▸ EXCERPT TO READ:
====================
Tuesday, 19 February 2013

Final Idea 2

This piece is, again, a customised basic top featuring panels of light fabric. I will have to consult with Sara on which fabric would be best as I had pictured some sort of chiffon but I don't know if that would be too light to be branded without completely falling apart. Possibly it will have a mix of current top/vintage material or vice versa. I like the idea of this being a very floaty, feminine piece with very obvious burns/stains standing out. I wanted to do a graduated pattern mixing two techniques I've blogged previously; small rusted pin holes and then larger branded circles using pearl wire at the bottom. I chose these two techniques as I was particularly pleased with their results. Again, I will have to consult with Sara about how best to apply the panels to the top or if we would have to reconsider the shape of the panels.

A close up of the panels graduated pattern.

Thursday, 14 February 2013

Final Ideas Sketch

One of my final piece ideas which consists of a dark top of some description - whether vintage or contemporary is yet to be seen - which would feature collars or clusters of cross stitch loops pulling the fabric tight to highlight marks made with bleach. The patterns could run across the top of the item of clothing and be highlighted by the loops or the mark making could only be applied to the pulled fabric. I like the idea of attaching the cross stitch hoops using vintage or unusually coloured threads to pick up the variety of colours the bleaching will create. I'm not yet decided on the type of clothing yet as I'm hoping that we shall stumble across a beautiful unusual item that will be instantly recognisable as the right one to use - as seems to have happened previously with Re-worked. This design could be reversed in that the top could be light with the application of colour, but the idea of the bleach stripping the fabric as a destructive tool really appeals to the project.

Sunday, 10 February 2013

2 more...

via Pinterest

I actually tried doing some burn marks with irons in the early stages of Re-worked without much success as the iron has a safety setting so that it switches off if it gets too hot so my marks were very faint. It was suggested to use some old style irons (perhaps antique) heated up and again using this for branding. I love this image as it shows the variety of marks that can be made from the same type of object.

Another pin on Pinterest to catch my eye was this image (above) by a fellow blogger: Julia Weber

This is a container full of pennies which have been soaked in vinegar for a week which creates a lovely blue stain which this blogger has used for wood. I've been trying to include more colours in the mark making of Re-worked and I think this a lovely way of creating a marking element.

Sunday, 27 January 2013

Inspiration Spot

Leggings by Sianic Wear.

A final spot of inspiration - bleach on leggings. Love this use of mark making using "destructive" materials. Still working on final piece drawings which I hope to share soon for the project!
====================
▸ AVAILABLE RECORDS:
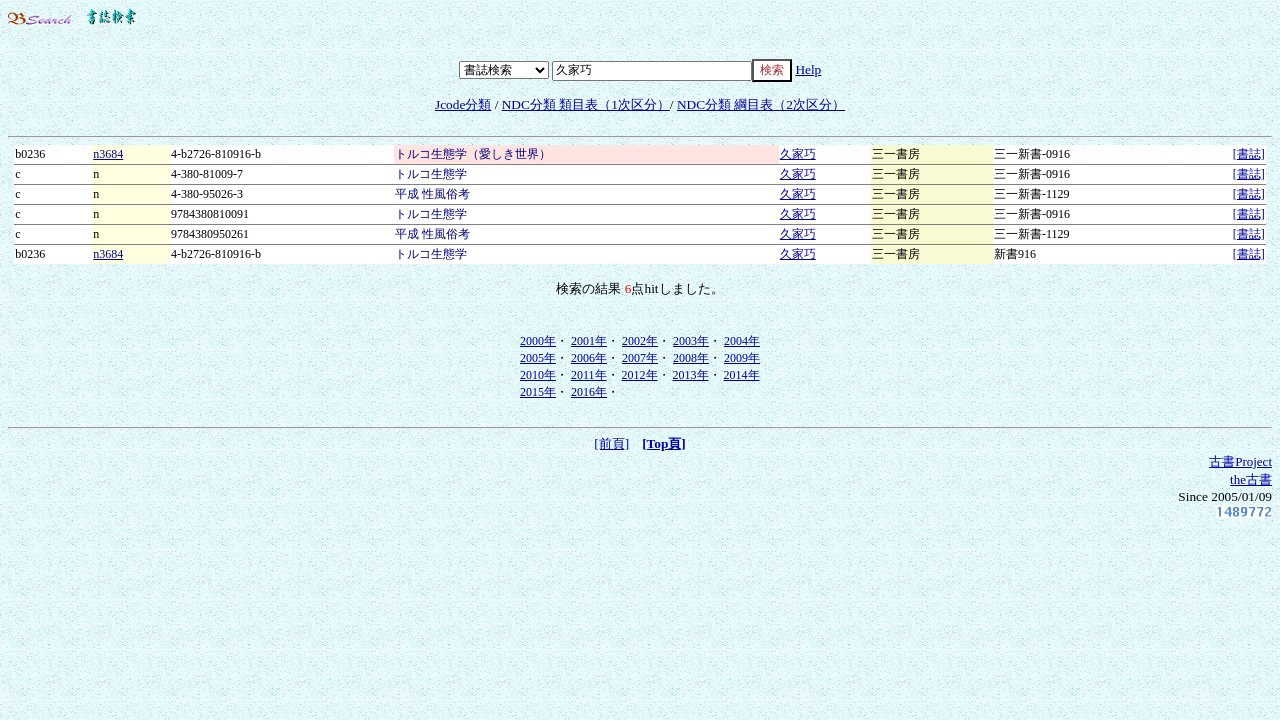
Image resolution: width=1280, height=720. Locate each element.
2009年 (742, 358)
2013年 (691, 375)
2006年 (589, 358)
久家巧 (798, 154)
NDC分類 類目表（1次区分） (586, 104)
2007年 (640, 358)
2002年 (640, 341)
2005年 (538, 358)
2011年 (589, 375)
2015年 (538, 392)
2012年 (640, 375)
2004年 (742, 341)
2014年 (742, 375)
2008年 (691, 358)
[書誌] (1249, 154)
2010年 (538, 375)
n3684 (108, 154)
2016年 (589, 392)
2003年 (691, 341)
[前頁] (611, 443)
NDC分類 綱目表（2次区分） (761, 104)
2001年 (589, 341)
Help (808, 69)
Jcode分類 (463, 104)
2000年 (538, 341)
====================
▸ SET TASK 1:
Can you write out the rows again, from the line with "2003年 (691, 341)" through the last row, with both ends included, offsetting every coordinate by 31?
▸ SET TASK 2:
How might the blog posts about mark making on fabric go on after their final line? Give what follows.

▸ FINAL ANSWER 1:
2003年 (722, 372)
[前頁] (642, 474)
NDC分類 綱目表（2次区分） (792, 135)
2001年 (620, 372)
Help (839, 100)
Jcode分類 (494, 135)
2000年 (569, 372)

▸ FINAL ANSWER 2:
Friday, 2 November 2012

Textile Workshop

On Friday, I went through to Dundee to visit Sara for her textile workshop. I was looking forward to the day but, unfortunately, I had the cold all last week and wasn't as enthusiastic for getting immersed into the textile world as I would have hoped to have been! Fortunately, Sara was a lovely host and provided all manners of lunch and multiple cups of tea which are probably apparent in most of the photos! Illness aside, I was looking forward to the day as I have always had an interest in textiles in jewellery and have dipped a tiny toe into the ocean of different techniques before: a tiny bit of flocking, some terrible sewing, knitting when I was about 10 years old etc so I wasn't intimidated, just eager to learn.

Sara's workshop was divided into 2 sections: "Collars" & "Shibori"

Whereas I had tried to cram in a lot of different basic techniques into my day, I felt that the "Collars" part was a small introduction to textile techniques while "Shibori" was a more in depth lesson on one technique.


Drawing & Cutting Out!

First up was drawing our ideas for collars on paper folded in half for evenness; straight edged for a more traditional "man's shirt" style and rounded for contemporary peter-pan like design. Collars are ironically back in fashion at the moment and I actually had a peter pan style jumper on when visiting Sara so I thought it was a good modern idea for us to play around with.

I like that you can draw any shaped collar to allow for any type of adornment you wish. I decided to be quite playful and not think too much about any final pieces etc and just see where the outcomes would lead me. Sara had lots of paper so it was good to not be constrained. 

A few paper collars pinned to the mannequin.

My favourite design.

Pinning the collars onto the mannequin allowed us to see how the collars would work on the body and I was instantly drawn to one of my collar designs as I realised it could be worn sideways and this would allow for some interesting customisation.

Paper collars laid out.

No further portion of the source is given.